Exercise brief: Copy out, word for word, the lines of the material from the one containing "Click the animation timeline slider handle" through the one containing "Click the tallest", including both of those lines.

Material provided:
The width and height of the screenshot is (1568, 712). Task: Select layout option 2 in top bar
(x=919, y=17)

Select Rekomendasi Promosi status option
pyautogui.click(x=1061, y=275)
...
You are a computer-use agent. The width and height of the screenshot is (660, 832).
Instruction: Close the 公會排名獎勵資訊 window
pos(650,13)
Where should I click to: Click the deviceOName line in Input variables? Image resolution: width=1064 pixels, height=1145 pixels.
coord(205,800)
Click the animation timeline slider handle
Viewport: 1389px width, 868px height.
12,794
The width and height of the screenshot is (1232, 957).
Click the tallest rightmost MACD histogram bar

Result for this task:
Click the animation timeline slider handle
Viewport: 1389px width, 868px height.
12,794
The width and height of the screenshot is (1232, 957).
Click the tallest rightmost MACD histogram bar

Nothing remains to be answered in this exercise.